• **ЦЕЛЬ ЗАДАНИЯ**
Что, по словам Власова в тексте, должно было вот-вот вспыхнуть в городе?

Власов сел у стола. Как-то вовсе не нагибаясь, он опустил руку куда-то вниз и поднял ее с бутылкой водки. Попросил дать стакан — стакан стоял у графина с водой. Налил полно и залпом, не поморщившись, выпил. Кивнул головой на бутылку, взглядом спрашивая, хочу ли я выпить. Нет, я не хотел пить. Он сказал, что в городе вот-вот должно вспыхнуть восстание. Повторил вопрос — как бы я поступил? Мысль о восстании теперь показалась мне благословением. Мы все тогда были в состоянии взвихренности всех наших чувств. Я сказал Власову, что такое восстание может открыть для нас совершенно новые возможности. Чехословакия, если она изгонит немцев до того, как придут советские войска, может оказаться в роли независимой страны. Советские войска должны будут обтечь ее. Помогши чехам теперь, если они восстанут, мы создадим для себя базу в их государстве.

• **ИСХОДНЫЕ ДАННЫЕ**
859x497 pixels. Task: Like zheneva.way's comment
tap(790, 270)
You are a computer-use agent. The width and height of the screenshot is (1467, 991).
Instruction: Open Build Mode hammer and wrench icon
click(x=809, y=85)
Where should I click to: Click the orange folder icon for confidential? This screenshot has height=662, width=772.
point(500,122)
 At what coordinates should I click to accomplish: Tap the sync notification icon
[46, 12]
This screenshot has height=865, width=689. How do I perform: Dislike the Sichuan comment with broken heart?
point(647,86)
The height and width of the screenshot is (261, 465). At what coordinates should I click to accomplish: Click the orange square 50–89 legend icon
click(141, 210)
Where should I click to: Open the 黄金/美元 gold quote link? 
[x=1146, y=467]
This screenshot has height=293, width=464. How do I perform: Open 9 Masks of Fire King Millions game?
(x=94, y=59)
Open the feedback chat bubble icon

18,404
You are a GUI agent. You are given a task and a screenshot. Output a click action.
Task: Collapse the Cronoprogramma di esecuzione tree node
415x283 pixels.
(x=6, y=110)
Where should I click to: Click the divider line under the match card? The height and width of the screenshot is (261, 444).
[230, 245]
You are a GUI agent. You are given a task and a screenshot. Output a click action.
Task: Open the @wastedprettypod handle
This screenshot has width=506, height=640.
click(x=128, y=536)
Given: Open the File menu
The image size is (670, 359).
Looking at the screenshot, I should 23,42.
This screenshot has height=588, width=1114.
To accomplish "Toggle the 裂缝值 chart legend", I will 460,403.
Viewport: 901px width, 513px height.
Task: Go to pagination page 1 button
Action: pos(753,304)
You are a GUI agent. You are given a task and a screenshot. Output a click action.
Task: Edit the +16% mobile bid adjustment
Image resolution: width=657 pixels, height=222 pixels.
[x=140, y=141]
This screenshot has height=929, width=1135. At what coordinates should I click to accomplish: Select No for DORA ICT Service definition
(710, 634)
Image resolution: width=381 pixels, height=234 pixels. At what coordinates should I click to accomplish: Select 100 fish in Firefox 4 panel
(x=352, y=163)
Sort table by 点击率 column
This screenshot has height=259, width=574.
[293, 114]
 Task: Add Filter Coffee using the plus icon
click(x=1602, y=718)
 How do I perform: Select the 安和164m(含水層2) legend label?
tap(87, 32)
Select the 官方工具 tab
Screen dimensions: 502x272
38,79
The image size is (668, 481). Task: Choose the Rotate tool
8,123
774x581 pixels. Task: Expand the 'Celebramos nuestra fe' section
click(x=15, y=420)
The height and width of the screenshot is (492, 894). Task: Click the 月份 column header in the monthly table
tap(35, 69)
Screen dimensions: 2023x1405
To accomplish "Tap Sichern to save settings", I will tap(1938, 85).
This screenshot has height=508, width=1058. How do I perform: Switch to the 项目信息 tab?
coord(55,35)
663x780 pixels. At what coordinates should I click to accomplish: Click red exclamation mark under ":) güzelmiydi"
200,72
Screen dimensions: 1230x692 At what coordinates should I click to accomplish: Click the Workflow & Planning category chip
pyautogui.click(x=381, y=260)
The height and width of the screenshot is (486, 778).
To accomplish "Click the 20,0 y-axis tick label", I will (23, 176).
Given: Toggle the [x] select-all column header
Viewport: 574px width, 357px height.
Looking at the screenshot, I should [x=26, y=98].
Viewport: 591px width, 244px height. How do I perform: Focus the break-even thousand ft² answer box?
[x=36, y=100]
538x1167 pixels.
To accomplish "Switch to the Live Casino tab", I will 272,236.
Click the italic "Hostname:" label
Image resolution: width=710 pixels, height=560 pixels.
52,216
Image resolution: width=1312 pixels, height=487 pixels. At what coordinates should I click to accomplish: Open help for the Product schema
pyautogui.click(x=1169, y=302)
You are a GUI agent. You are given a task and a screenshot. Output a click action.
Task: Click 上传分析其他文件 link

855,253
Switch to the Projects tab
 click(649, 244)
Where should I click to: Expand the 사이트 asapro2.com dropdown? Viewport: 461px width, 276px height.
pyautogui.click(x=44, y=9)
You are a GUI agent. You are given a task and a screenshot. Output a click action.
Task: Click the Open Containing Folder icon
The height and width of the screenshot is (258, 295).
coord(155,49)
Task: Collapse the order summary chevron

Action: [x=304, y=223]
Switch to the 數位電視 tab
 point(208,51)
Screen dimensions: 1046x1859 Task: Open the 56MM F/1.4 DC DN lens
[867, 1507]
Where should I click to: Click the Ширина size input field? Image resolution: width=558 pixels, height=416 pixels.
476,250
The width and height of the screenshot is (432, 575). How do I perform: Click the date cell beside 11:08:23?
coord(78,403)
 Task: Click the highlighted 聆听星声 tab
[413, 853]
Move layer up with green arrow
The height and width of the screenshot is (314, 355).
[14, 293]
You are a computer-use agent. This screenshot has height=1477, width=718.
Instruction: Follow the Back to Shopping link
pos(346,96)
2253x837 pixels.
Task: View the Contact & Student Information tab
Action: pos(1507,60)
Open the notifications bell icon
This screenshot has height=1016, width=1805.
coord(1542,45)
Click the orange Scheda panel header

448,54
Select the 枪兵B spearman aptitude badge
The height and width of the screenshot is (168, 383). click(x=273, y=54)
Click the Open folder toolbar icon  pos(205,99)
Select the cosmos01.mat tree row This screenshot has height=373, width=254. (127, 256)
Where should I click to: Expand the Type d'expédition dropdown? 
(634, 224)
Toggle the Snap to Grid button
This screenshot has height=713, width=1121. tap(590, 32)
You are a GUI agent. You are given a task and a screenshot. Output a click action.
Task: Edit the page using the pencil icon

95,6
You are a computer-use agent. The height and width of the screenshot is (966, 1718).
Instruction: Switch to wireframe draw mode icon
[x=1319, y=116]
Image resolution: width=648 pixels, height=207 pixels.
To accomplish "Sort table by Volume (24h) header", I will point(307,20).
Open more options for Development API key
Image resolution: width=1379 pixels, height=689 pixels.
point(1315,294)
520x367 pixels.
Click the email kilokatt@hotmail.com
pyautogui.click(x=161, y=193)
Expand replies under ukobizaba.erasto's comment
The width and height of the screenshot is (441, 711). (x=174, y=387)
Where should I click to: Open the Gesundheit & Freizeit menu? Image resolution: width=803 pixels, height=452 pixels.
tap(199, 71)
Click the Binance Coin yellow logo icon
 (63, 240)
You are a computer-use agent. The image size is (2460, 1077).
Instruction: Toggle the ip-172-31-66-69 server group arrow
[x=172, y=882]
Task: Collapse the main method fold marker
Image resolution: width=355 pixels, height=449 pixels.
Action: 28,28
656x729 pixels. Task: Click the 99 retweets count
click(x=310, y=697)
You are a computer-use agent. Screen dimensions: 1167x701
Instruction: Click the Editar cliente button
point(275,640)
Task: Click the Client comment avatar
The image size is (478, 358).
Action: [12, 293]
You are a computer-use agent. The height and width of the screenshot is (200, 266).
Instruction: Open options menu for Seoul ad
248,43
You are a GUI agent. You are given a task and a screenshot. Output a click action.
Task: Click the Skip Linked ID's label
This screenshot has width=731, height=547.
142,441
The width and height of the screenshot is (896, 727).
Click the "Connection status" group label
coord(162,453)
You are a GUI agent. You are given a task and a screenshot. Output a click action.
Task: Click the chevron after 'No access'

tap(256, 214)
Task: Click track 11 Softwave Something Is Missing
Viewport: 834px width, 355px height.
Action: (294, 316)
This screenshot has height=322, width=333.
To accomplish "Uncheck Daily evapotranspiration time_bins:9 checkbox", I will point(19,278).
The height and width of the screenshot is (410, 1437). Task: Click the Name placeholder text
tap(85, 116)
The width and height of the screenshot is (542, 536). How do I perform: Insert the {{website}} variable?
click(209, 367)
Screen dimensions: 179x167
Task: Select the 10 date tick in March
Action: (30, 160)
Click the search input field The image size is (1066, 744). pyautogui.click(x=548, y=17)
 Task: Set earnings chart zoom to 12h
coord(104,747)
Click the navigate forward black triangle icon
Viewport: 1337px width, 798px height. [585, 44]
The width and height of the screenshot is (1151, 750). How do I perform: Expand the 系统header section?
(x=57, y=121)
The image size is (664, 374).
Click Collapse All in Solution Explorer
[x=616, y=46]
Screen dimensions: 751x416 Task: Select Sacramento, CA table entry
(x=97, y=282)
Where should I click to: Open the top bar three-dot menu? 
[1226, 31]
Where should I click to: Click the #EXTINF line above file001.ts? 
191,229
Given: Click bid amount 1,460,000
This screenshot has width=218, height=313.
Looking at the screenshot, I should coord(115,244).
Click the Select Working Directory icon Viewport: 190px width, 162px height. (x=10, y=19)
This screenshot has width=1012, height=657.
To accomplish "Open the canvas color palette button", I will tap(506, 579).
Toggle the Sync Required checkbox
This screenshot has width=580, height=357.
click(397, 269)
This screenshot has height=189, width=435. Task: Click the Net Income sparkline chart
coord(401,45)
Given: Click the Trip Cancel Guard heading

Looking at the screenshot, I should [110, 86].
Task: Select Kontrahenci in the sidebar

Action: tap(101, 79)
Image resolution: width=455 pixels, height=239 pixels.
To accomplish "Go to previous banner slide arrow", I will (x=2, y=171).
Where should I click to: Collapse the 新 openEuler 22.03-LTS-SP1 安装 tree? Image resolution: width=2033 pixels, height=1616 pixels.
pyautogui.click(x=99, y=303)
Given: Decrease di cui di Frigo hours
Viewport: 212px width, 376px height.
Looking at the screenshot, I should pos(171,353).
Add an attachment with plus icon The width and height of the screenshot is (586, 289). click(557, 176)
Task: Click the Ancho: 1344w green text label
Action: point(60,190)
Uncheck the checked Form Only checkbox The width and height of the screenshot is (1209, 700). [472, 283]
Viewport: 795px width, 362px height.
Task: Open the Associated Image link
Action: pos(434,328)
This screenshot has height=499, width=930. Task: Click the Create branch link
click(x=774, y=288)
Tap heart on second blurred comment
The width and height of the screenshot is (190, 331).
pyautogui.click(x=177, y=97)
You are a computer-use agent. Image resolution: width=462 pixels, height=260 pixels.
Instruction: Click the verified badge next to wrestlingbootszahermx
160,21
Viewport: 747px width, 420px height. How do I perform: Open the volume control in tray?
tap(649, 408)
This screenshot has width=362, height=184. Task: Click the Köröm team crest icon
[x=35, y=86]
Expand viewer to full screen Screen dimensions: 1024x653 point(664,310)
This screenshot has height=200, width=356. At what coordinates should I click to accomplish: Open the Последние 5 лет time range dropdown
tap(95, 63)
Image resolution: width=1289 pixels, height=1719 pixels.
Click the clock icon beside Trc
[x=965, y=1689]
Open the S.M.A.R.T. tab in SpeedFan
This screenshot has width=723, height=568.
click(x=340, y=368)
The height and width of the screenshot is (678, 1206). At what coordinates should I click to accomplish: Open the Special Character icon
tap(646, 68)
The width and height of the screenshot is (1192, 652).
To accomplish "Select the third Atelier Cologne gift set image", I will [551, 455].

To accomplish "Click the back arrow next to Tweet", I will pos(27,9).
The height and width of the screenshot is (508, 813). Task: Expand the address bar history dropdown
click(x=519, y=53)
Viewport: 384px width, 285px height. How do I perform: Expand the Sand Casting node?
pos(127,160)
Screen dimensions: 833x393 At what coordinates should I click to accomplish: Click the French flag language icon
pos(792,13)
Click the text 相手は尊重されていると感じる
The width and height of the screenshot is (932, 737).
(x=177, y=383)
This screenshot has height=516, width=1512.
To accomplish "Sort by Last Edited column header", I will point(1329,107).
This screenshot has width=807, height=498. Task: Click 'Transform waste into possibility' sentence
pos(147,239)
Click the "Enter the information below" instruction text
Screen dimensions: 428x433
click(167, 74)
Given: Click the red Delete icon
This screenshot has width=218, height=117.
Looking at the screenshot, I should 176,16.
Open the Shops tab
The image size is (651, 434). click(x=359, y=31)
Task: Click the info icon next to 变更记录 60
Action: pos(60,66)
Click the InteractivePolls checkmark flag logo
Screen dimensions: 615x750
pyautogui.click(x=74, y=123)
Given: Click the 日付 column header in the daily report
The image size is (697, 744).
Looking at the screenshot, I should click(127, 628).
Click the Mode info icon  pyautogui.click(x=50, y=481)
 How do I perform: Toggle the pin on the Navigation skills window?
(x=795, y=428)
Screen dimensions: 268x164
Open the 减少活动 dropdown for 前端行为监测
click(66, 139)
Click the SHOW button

• **ОТВЕТ НИЖЕ**
Восстание.